### Extract provided:
----------------------------------------

I've been starting to think that the best way for me to get the most out of "War And Peace" is to use it as a block for my trailer hitch.
It has probably been 40 to 45 years since I attempted to read W & P. When I read the first page of it I get the same sensation I get from reading the first page of a Tom Clancy novel ... Huh?

Garry-
It is important to think of “War and Peace” less as a book and more as a scholastic marathon to be ran with a consistent, easy pace. I got to hand to you, Jack. I got a readers side ache around page 6. There’s no questioning Tolstoy’s brilliance, though. The true prodigy of Russia in my book is Dostoyevsky. There are few writers in history that can rip the id out of your skull and force a self-introspection like he can. We all as writers strive for truth in our work, but few can articulate truth with such mastery. Plus, there is good old fashion crime murder in Dos's work.
Written by a foreigner? Methinks War and Peace was written by a Russian.
Remember that most 'classics' had that stamped on them somewhere around the beginning of the last century. If these books came on the market today, they wouldn't get past the first reader at a publishing house.
I think that's a good thing, BR. Those classics had something to say about the times in which the were written.

Too often I find crime fiction being written today is really about a previous era - look at the thread Jon Loomis started about the comment left on his blog, that woman wants books frozen in another time.
I know I started this mess, but I read the first "chapter" again last night after I started the thread. This time I read it very slowly and with no thought toward speed reading ... A hell of a lot of detail inside each speaker.

Changing attitudes in the same conversation, is somewhat like we do today. (Notice my change in attitude just since I started this thread yesterday--Today Australian time.) I may try read more as soon as I finish "Under the Dome" by Stephen King. Now talk about someone who writes of "his time" or "her time," I think very few modern writers do that as well as King. Although, he tells it like it is in Maine, it seems not much different than it is here in Maryland.
I happen to like King, but I got half way through "Under the Dome", hoping it would rival "The Stand", and gave up on it as a bloody waste of time and energy.
In 1865 there were about 200 writers in the world, maybe 200,000 readers. (Okay, I'm making up the numbers, but you get the point). The great mass of us were working the ground, mines, or factories, and not only didn't have time to read or write, we probably couldn't.
You got that wrong. There used to be more readers, and those readers were far more experienced ones. In other words, they had the vocabulary and the expertise to deal with complex sentences, and the patience to hang in there and try to get the message. They had no other entertainment in their lives.
You think there were more readers in 1865 than today?
In the world? Probably. Or in the U.S. ? Can't speak for the U.S.

As I said, people had no other forms of entertainment. There are tons of people today who never read a book.

----------------------------------------

### Stated problem:
Summarize the forum discussion above in two sentences.

----------------------------------------

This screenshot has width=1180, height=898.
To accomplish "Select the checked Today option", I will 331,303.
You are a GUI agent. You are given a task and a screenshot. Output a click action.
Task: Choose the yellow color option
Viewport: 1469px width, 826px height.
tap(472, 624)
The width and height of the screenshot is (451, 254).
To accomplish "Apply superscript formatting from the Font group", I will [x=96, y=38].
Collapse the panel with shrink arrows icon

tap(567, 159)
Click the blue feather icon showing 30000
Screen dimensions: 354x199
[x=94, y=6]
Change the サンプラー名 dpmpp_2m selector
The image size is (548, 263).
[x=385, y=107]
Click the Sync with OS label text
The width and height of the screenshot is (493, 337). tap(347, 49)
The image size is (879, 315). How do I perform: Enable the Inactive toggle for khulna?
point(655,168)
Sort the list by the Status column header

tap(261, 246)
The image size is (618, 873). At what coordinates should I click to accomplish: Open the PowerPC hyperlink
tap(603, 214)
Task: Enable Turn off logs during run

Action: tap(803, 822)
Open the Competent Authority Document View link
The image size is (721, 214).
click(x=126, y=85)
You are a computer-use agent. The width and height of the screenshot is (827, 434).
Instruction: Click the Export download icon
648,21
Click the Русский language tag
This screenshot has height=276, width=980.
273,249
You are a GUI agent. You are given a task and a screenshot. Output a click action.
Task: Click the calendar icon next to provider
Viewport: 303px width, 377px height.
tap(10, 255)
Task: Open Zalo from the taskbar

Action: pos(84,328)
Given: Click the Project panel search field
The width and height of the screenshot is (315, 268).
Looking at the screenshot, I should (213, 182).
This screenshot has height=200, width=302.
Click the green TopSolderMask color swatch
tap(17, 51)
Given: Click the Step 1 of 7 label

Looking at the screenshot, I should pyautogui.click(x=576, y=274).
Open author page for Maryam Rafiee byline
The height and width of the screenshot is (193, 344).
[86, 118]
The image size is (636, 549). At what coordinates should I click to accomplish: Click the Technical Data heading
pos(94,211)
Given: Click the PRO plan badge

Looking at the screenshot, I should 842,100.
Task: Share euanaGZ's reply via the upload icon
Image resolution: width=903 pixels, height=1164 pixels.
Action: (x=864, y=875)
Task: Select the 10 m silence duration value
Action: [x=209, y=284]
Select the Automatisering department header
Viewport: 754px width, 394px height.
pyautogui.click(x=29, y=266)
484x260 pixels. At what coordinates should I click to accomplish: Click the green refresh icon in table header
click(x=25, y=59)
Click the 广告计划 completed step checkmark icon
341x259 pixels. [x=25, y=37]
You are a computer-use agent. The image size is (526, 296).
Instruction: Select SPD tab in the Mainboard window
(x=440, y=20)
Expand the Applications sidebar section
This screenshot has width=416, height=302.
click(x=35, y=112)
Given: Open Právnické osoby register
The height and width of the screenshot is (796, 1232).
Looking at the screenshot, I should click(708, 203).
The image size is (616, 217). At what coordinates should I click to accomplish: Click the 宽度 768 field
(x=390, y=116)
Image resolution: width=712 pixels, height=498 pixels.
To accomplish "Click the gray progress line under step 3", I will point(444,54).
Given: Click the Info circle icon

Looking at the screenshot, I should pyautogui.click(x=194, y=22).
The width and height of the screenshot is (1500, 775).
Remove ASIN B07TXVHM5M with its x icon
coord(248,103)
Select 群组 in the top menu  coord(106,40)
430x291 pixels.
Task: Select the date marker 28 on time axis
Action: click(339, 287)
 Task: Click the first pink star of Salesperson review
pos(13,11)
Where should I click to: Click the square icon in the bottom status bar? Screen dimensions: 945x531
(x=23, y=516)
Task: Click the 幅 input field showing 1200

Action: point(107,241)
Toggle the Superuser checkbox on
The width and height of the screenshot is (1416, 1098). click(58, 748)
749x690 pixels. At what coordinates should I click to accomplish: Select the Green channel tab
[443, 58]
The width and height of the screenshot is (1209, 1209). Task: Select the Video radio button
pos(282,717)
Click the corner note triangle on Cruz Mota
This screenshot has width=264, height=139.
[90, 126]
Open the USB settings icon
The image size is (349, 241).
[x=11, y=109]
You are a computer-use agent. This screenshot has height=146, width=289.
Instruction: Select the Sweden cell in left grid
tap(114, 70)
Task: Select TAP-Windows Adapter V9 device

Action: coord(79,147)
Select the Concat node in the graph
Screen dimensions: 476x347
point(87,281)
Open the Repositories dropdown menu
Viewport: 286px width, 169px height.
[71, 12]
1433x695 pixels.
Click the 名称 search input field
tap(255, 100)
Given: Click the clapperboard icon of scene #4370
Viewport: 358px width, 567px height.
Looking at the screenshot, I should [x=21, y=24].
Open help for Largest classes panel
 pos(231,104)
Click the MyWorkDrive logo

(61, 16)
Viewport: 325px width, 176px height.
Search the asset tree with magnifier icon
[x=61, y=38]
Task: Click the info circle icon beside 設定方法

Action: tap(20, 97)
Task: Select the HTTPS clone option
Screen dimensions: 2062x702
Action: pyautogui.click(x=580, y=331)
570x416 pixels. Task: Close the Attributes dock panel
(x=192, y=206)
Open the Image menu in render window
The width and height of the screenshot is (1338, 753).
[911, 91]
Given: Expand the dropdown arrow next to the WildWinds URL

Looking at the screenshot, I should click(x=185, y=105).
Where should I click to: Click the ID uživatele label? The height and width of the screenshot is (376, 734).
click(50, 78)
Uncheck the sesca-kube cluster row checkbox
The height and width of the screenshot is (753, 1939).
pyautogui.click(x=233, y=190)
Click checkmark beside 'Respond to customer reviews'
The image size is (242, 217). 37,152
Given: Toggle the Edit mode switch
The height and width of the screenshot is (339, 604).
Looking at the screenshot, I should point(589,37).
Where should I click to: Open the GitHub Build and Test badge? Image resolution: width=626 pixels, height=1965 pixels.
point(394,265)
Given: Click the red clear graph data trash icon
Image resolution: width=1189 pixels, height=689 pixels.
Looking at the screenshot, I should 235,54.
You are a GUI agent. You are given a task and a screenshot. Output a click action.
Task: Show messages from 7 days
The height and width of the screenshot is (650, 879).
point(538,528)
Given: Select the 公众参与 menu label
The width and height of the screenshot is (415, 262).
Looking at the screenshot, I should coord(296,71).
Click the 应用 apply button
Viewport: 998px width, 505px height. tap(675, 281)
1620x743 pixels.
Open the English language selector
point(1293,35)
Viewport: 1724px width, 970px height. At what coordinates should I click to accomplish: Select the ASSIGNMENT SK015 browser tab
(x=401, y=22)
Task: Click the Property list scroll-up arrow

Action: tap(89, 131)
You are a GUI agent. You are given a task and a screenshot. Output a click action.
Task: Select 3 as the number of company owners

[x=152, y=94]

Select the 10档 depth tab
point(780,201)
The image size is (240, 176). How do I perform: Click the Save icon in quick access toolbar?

----------------------------------------

### Task response:
The discussion begins with a participant who finds the first page of "War and Peace" baffling, though on a slow rereading of the first chapter this participant notices a great deal of detail inside each speaker. Other participants grant Tolstoy's brilliance but favor Dostoyevsky, and they debate whether classics would get published today and whether there were more readers in 1865 than now.